* [WHAT TO PRODUCE]
Produce a verbatim copy of the data below that contains no pictures.

(Saved data entries)

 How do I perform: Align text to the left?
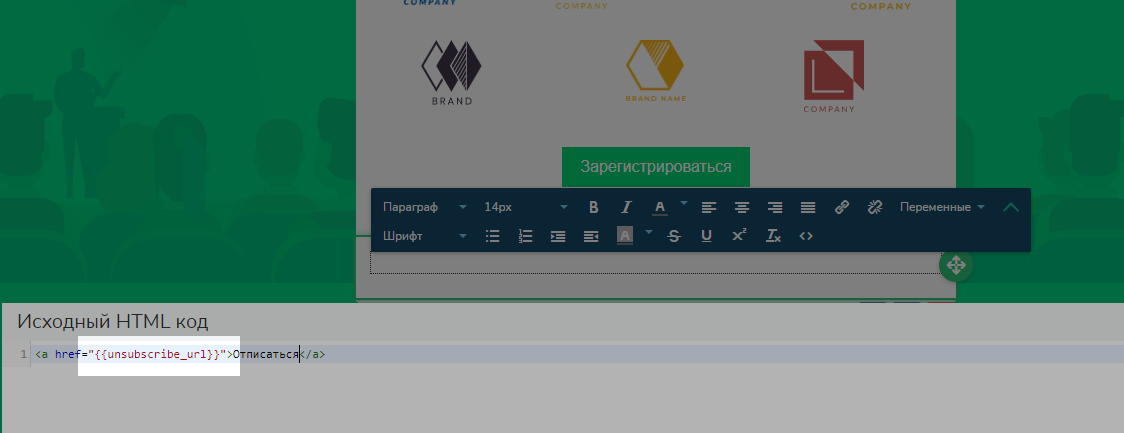(709, 207)
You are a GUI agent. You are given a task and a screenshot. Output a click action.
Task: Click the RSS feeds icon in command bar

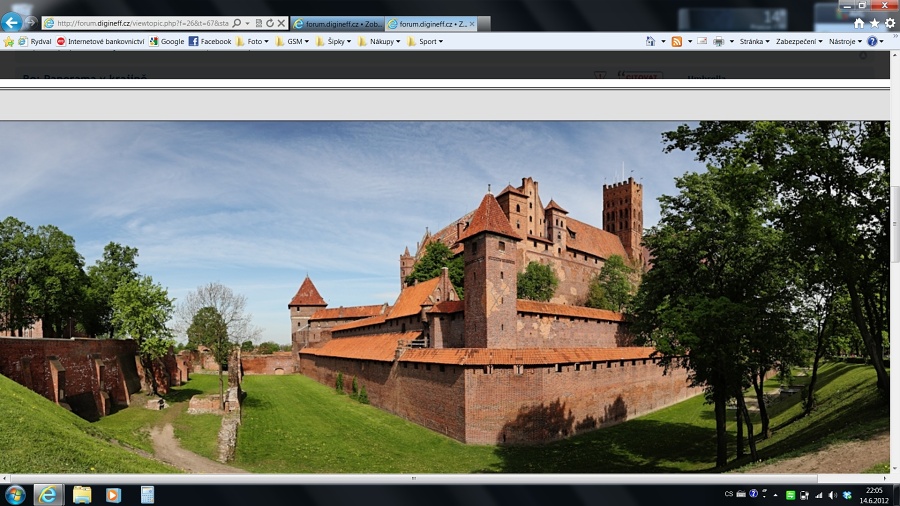tap(677, 41)
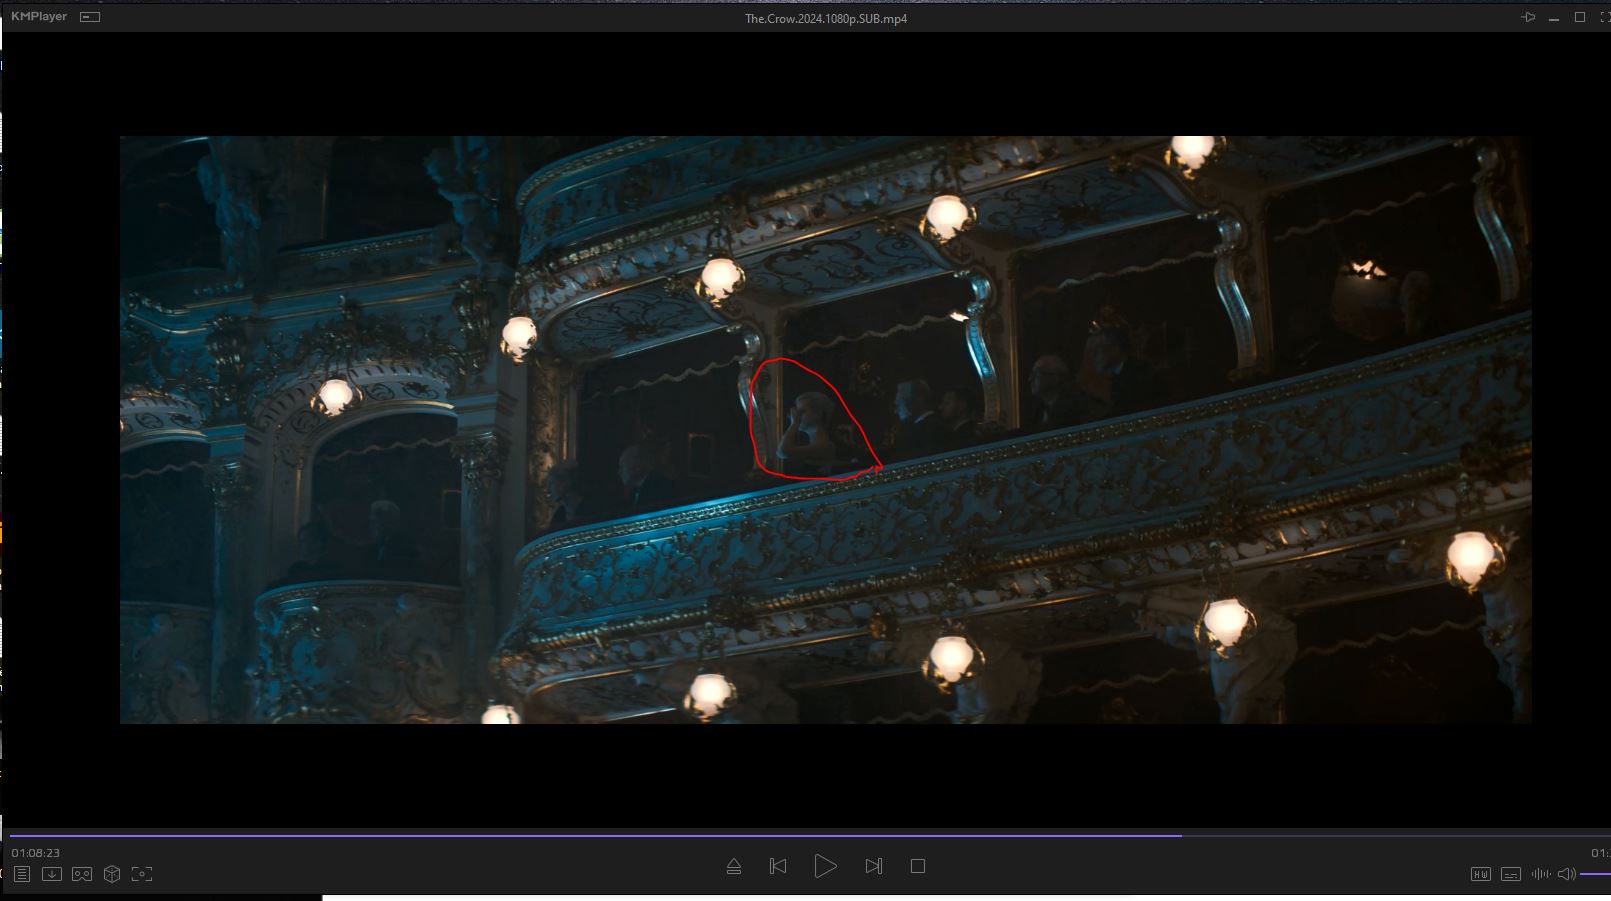Viewport: 1611px width, 901px height.
Task: Pin the player window on top
Action: (1528, 17)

* [RESULT OF THE EXERCISE]
 How do I perform: Align text to the left?
(709, 207)
You are a GUI agent. You are given a task and a screenshot. Output a click action.
Task: Click the RSS feeds icon in command bar

tap(677, 41)
Viewport: 1611px width, 901px height.
Task: Pin the player window on top
Action: (1528, 17)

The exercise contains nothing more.